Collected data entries
....

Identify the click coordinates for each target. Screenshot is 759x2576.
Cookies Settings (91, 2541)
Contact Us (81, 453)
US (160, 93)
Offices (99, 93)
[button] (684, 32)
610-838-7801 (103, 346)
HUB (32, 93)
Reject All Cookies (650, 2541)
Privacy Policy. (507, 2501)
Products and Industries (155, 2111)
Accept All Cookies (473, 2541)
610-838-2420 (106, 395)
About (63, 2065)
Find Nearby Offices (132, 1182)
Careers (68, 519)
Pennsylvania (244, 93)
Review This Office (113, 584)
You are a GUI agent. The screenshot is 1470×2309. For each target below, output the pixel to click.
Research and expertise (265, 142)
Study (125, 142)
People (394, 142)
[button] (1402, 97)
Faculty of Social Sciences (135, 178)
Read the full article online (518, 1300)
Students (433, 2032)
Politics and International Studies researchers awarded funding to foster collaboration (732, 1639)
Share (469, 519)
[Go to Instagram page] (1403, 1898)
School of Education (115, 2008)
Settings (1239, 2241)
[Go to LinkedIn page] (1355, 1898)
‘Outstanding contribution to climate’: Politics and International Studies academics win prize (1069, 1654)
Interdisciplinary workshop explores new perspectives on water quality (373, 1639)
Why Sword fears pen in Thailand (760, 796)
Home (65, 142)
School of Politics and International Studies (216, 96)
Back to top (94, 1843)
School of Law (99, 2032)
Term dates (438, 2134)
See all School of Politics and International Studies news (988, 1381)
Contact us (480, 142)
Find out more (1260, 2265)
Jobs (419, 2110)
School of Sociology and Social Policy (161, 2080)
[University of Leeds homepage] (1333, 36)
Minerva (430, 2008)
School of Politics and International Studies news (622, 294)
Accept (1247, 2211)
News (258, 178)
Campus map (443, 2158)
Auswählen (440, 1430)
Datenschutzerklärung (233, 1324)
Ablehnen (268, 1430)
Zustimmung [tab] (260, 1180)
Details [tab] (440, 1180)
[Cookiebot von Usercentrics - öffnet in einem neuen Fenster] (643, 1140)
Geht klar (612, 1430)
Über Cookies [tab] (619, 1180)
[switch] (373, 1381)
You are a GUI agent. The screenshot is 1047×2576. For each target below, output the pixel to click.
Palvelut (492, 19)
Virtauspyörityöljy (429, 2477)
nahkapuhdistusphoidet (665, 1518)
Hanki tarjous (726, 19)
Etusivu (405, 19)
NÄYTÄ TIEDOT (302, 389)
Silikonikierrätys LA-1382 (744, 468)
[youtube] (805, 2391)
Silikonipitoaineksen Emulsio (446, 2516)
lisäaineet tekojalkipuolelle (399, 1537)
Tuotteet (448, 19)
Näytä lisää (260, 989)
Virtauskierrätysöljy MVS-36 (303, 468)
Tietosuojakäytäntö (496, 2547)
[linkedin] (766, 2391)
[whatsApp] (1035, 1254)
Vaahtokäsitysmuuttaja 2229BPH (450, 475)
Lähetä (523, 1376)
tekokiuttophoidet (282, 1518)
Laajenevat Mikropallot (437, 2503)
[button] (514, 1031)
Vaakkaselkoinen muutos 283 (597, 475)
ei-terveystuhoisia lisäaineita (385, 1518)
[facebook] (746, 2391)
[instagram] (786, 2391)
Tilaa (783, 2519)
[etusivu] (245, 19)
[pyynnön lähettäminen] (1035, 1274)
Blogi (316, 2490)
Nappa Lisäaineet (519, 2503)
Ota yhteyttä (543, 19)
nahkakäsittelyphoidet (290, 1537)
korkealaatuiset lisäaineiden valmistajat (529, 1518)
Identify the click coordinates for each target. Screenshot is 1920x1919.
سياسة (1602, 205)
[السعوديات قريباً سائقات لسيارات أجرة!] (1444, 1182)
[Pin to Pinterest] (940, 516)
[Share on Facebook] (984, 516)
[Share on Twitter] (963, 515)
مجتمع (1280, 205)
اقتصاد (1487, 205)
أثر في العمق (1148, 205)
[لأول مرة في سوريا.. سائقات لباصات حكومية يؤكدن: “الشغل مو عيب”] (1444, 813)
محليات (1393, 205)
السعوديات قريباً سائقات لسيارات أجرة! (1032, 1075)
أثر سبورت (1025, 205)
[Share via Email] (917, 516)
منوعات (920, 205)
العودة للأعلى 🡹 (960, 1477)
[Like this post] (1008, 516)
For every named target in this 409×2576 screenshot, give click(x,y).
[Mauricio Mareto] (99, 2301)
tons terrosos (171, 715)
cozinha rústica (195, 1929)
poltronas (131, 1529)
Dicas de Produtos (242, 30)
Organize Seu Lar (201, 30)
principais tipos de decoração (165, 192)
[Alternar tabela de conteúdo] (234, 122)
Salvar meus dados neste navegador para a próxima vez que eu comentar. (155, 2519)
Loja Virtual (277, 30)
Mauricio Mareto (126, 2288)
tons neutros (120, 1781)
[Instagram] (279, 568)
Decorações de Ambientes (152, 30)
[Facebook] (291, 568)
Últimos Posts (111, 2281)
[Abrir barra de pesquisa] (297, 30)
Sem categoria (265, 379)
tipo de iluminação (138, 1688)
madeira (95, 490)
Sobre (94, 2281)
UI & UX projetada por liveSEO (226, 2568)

....

Write out the data above once more, exactly as it reads.

Identify the click coordinates for each target. Screenshot is 759x2576.
Cookies Settings (91, 2541)
Contact Us (81, 453)
US (160, 93)
Offices (99, 93)
[button] (684, 32)
610-838-7801 (103, 346)
HUB (32, 93)
Reject All Cookies (650, 2541)
Privacy Policy. (507, 2501)
Products and Industries (155, 2111)
Accept All Cookies (473, 2541)
610-838-2420 (106, 395)
About (63, 2065)
Find Nearby Offices (132, 1182)
Careers (68, 519)
Pennsylvania (244, 93)
Review This Office (113, 584)
You are a GUI agent. The screenshot is 1470×2309. For each target below, output the pixel to click.
Research and expertise (265, 142)
Study (125, 142)
People (394, 142)
[button] (1402, 97)
Faculty of Social Sciences (135, 178)
Read the full article online (518, 1300)
Students (433, 2032)
Politics and International Studies researchers awarded funding to foster collaboration (732, 1639)
Share (469, 519)
[Go to Instagram page] (1403, 1898)
School of Education (115, 2008)
Settings (1239, 2241)
[Go to LinkedIn page] (1355, 1898)
‘Outstanding contribution to climate’: Politics and International Studies academics win prize (1069, 1654)
Interdisciplinary workshop explores new perspectives on water quality (373, 1639)
Why Sword fears pen in Thailand (760, 796)
Home (65, 142)
School of Politics and International Studies (216, 96)
Back to top (94, 1843)
School of Law (99, 2032)
Term dates (438, 2134)
See all School of Politics and International Studies news (988, 1381)
Contact us (480, 142)
Find out more (1260, 2265)
Jobs (419, 2110)
School of Sociology and Social Policy (161, 2080)
[University of Leeds homepage] (1333, 36)
Minerva (430, 2008)
School of Politics and International Studies news (622, 294)
Accept (1247, 2211)
News (258, 178)
Campus map (443, 2158)
Auswählen (440, 1430)
Datenschutzerklärung (233, 1324)
Ablehnen (268, 1430)
Zustimmung [tab] (260, 1180)
Details [tab] (440, 1180)
[Cookiebot von Usercentrics - öffnet in einem neuen Fenster] (643, 1140)
Geht klar (612, 1430)
Über Cookies [tab] (619, 1180)
[switch] (373, 1381)
You are a GUI agent. The screenshot is 1047×2576. For each target below, output the pixel to click.
Palvelut (492, 19)
Virtauspyörityöljy (429, 2477)
nahkapuhdistusphoidet (665, 1518)
Hanki tarjous (726, 19)
Etusivu (405, 19)
NÄYTÄ TIEDOT (302, 389)
Silikonikierrätys LA-1382 (744, 468)
[youtube] (805, 2391)
Silikonipitoaineksen Emulsio (446, 2516)
lisäaineet tekojalkipuolelle (399, 1537)
Tuotteet (448, 19)
Näytä lisää (260, 989)
Virtauskierrätysöljy MVS-36 (303, 468)
Tietosuojakäytäntö (496, 2547)
[linkedin] (766, 2391)
[whatsApp] (1035, 1254)
Vaahtokäsitysmuuttaja 2229BPH (450, 475)
Lähetä (523, 1376)
tekokiuttophoidet (282, 1518)
Laajenevat Mikropallot (437, 2503)
[button] (514, 1031)
Vaakkaselkoinen muutos 283 (597, 475)
ei-terveystuhoisia lisäaineita (385, 1518)
[facebook] (746, 2391)
[instagram] (786, 2391)
Tilaa (783, 2519)
[etusivu] (245, 19)
[pyynnön lähettäminen] (1035, 1274)
Blogi (316, 2490)
Nappa Lisäaineet (519, 2503)
Ota yhteyttä (543, 19)
nahkakäsittelyphoidet (290, 1537)
korkealaatuiset lisäaineiden valmistajat (529, 1518)
Identify the click coordinates for each target. Screenshot is 1920x1919.
سياسة (1602, 205)
[السعوديات قريباً سائقات لسيارات أجرة!] (1444, 1182)
[Pin to Pinterest] (940, 516)
[Share on Facebook] (984, 516)
[Share on Twitter] (963, 515)
مجتمع (1280, 205)
اقتصاد (1487, 205)
أثر في العمق (1148, 205)
[لأول مرة في سوريا.. سائقات لباصات حكومية يؤكدن: “الشغل مو عيب”] (1444, 813)
محليات (1393, 205)
السعوديات قريباً سائقات لسيارات أجرة! (1032, 1075)
أثر سبورت (1025, 205)
[Share via Email] (917, 516)
منوعات (920, 205)
العودة للأعلى 🡹 (960, 1477)
[Like this post] (1008, 516)
For every named target in this 409×2576 screenshot, give click(x,y).
[Mauricio Mareto] (99, 2301)
tons terrosos (171, 715)
cozinha rústica (195, 1929)
poltronas (131, 1529)
Dicas de Produtos (242, 30)
Organize Seu Lar (201, 30)
principais tipos de decoração (165, 192)
[Alternar tabela de conteúdo] (234, 122)
Salvar meus dados neste navegador para a próxima vez que eu comentar. (155, 2519)
Loja Virtual (277, 30)
Mauricio Mareto (126, 2288)
tons neutros (120, 1781)
[Instagram] (279, 568)
Decorações de Ambientes (152, 30)
[Facebook] (291, 568)
Últimos Posts (111, 2281)
[Abrir barra de pesquisa] (297, 30)
Sem categoria (265, 379)
tipo de iluminação (138, 1688)
madeira (95, 490)
Sobre (94, 2281)
UI & UX projetada por liveSEO (226, 2568)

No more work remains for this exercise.